Task material START

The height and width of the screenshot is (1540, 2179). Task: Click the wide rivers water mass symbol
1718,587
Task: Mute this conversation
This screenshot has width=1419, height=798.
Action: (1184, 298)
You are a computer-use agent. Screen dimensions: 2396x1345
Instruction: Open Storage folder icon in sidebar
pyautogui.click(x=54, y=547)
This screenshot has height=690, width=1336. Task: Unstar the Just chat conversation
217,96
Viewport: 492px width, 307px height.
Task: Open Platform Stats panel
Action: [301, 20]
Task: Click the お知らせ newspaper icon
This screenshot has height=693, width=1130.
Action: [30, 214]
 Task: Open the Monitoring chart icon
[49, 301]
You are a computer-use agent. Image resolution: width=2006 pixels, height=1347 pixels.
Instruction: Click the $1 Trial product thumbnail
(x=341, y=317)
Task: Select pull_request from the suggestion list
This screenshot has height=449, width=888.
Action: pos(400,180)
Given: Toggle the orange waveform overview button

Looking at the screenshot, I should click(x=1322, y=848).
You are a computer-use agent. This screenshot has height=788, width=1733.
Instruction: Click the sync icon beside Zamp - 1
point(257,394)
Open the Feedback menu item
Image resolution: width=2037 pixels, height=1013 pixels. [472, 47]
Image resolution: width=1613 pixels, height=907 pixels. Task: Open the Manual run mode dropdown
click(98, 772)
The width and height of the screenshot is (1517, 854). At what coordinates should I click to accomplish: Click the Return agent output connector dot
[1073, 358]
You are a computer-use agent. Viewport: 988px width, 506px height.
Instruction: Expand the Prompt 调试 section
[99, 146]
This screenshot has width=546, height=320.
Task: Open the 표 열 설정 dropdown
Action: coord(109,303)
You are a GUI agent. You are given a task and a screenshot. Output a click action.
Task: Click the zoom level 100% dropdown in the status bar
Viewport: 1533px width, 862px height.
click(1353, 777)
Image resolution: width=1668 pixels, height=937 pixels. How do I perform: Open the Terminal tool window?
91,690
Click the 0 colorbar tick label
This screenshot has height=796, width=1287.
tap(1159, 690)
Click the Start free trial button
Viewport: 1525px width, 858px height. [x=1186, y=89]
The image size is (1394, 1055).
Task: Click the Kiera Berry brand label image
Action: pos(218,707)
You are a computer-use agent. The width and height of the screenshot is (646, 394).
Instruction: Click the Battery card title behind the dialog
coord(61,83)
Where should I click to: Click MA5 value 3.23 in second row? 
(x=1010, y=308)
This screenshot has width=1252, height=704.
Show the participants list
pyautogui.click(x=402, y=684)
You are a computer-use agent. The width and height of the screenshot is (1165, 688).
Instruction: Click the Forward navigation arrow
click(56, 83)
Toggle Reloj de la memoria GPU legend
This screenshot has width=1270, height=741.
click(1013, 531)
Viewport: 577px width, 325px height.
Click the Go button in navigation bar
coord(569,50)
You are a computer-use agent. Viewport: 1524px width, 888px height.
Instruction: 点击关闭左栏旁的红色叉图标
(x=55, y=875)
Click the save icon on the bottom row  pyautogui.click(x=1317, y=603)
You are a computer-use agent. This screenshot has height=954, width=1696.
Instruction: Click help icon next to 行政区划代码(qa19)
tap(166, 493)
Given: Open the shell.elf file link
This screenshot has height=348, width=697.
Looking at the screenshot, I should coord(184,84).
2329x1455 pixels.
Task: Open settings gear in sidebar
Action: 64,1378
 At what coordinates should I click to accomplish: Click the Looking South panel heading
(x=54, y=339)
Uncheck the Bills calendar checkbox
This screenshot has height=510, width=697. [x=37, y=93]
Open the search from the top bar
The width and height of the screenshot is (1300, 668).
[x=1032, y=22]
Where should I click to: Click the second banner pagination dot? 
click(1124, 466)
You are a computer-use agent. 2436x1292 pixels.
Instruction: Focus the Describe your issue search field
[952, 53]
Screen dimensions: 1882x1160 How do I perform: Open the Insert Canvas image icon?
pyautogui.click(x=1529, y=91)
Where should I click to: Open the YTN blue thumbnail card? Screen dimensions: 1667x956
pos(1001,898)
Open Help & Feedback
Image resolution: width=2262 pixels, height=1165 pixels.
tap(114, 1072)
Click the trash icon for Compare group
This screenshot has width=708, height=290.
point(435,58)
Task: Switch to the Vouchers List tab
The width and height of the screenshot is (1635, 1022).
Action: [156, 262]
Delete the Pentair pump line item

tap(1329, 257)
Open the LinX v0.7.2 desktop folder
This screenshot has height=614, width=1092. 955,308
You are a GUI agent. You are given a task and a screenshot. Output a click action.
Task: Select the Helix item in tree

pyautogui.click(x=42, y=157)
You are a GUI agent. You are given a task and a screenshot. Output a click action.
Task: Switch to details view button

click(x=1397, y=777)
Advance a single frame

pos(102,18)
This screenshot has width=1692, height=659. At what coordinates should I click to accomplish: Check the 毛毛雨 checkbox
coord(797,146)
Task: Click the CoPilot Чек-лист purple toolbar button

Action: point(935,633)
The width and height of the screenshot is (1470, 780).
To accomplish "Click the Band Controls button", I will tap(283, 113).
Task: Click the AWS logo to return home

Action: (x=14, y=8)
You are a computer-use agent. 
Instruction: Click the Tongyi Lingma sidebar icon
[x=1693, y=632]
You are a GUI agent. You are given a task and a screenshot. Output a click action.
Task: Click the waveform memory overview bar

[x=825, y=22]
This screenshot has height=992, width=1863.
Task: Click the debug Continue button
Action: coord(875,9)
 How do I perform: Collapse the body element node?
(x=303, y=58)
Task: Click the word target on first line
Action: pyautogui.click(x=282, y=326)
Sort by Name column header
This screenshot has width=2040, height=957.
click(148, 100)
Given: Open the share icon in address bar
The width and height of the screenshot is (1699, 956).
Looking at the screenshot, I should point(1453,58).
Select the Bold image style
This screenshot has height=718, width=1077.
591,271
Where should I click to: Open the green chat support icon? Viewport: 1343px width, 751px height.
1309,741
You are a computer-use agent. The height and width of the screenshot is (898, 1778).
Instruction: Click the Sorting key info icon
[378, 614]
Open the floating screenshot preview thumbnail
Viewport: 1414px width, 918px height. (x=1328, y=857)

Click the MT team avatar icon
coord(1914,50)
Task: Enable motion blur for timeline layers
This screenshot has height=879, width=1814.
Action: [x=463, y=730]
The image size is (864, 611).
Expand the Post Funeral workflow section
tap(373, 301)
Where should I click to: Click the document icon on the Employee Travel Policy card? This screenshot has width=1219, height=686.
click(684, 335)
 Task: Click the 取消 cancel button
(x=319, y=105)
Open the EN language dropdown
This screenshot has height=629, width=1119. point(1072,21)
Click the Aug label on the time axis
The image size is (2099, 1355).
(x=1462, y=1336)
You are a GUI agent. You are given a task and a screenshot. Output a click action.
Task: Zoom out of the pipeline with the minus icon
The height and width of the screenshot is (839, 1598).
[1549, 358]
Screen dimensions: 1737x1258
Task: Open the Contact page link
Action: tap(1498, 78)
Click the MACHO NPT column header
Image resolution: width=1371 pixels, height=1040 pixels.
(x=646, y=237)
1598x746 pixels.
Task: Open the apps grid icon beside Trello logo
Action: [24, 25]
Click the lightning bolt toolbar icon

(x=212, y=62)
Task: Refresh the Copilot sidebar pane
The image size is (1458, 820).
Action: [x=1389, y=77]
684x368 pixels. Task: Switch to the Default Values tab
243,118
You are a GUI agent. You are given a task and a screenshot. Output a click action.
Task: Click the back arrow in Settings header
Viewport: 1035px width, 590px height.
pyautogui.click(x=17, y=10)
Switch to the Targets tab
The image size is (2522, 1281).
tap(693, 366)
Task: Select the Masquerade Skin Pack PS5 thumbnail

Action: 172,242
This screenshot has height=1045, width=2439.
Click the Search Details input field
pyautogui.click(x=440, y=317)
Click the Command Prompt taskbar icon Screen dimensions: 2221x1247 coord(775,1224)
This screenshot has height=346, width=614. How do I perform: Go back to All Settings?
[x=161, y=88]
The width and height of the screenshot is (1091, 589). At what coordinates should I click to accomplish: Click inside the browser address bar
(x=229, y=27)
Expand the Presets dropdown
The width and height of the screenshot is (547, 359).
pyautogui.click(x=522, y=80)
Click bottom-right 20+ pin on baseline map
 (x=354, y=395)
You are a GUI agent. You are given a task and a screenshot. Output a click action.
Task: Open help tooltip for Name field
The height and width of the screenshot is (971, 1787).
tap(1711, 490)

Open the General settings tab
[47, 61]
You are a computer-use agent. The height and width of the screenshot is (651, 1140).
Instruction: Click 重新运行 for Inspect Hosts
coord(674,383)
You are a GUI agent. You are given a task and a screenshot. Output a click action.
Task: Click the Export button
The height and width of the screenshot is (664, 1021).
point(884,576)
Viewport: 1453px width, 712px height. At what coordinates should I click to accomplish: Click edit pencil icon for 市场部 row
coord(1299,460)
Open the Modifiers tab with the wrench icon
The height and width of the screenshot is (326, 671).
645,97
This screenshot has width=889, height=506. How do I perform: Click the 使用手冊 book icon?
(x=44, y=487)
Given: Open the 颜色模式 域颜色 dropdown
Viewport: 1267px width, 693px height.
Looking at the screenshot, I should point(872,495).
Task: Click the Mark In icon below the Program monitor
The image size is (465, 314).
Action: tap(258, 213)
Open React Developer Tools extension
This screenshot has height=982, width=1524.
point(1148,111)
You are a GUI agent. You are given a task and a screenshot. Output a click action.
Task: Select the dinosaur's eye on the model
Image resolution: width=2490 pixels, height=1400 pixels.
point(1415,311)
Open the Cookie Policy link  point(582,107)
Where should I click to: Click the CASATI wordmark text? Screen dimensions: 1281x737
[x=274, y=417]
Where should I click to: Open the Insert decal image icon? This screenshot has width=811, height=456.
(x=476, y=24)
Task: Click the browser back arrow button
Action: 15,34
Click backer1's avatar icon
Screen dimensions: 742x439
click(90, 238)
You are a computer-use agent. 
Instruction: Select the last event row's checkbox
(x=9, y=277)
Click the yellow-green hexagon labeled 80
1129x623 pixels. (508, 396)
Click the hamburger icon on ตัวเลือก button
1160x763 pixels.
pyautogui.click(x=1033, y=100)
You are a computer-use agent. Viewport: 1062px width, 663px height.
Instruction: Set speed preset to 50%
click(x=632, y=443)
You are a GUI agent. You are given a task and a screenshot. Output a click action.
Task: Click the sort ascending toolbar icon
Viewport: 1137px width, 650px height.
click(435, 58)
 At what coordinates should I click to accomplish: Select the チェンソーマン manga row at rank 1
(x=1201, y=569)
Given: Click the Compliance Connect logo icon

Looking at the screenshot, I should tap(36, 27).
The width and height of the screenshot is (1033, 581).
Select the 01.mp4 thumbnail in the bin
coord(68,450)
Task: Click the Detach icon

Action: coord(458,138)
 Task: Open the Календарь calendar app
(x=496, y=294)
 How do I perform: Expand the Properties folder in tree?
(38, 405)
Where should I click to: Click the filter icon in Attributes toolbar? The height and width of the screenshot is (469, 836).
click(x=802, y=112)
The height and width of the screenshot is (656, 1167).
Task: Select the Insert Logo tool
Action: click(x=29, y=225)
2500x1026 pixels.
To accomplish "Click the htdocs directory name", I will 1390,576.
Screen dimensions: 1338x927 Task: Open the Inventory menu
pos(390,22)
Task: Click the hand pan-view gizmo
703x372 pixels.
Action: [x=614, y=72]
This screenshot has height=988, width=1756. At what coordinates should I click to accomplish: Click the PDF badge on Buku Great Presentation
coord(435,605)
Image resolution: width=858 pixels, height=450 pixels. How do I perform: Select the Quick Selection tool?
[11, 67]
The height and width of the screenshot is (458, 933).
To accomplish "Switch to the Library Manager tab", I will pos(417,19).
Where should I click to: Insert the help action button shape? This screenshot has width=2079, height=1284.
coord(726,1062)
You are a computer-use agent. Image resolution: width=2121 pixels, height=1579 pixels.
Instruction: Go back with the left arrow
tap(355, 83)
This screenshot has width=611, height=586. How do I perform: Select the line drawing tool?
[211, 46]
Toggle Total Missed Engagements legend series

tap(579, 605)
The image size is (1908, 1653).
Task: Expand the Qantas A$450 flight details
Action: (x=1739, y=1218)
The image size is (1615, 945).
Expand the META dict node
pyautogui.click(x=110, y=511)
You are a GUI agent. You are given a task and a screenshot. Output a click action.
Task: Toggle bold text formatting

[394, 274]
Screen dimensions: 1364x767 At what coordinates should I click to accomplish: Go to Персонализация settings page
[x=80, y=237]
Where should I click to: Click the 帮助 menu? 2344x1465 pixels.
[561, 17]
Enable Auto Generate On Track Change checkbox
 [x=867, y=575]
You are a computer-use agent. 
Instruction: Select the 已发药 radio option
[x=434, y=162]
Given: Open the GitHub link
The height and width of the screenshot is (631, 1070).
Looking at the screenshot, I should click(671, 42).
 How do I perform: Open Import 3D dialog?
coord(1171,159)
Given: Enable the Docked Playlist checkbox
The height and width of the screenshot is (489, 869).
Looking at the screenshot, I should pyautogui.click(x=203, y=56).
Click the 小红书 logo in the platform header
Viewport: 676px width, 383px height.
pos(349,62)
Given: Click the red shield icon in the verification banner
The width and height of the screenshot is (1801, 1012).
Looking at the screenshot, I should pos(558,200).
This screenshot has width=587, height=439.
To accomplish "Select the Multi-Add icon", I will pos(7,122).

Task material END

[Work to complete] Your task is to restate, word for word, only those lines above that fall between the line holding "Given: Toggle the" and the line holding "Task: Click the zoom", inclusive.

[Answer box]
Given: Toggle the orange waveform overview button

Looking at the screenshot, I should click(x=1322, y=848).
You are a computer-use agent. This screenshot has height=788, width=1733.
Instruction: Click the sync icon beside Zamp - 1
point(257,394)
Open the Feedback menu item
Image resolution: width=2037 pixels, height=1013 pixels. [472, 47]
Image resolution: width=1613 pixels, height=907 pixels. Task: Open the Manual run mode dropdown
click(98, 772)
The width and height of the screenshot is (1517, 854). At what coordinates should I click to accomplish: Click the Return agent output connector dot
[1073, 358]
You are a computer-use agent. Viewport: 988px width, 506px height.
Instruction: Expand the Prompt 调试 section
[99, 146]
This screenshot has width=546, height=320.
Task: Open the 표 열 설정 dropdown
Action: coord(109,303)
You are a GUI agent. You are given a task and a screenshot. Output a click action.
Task: Click the zoom level 100% dropdown in the status bar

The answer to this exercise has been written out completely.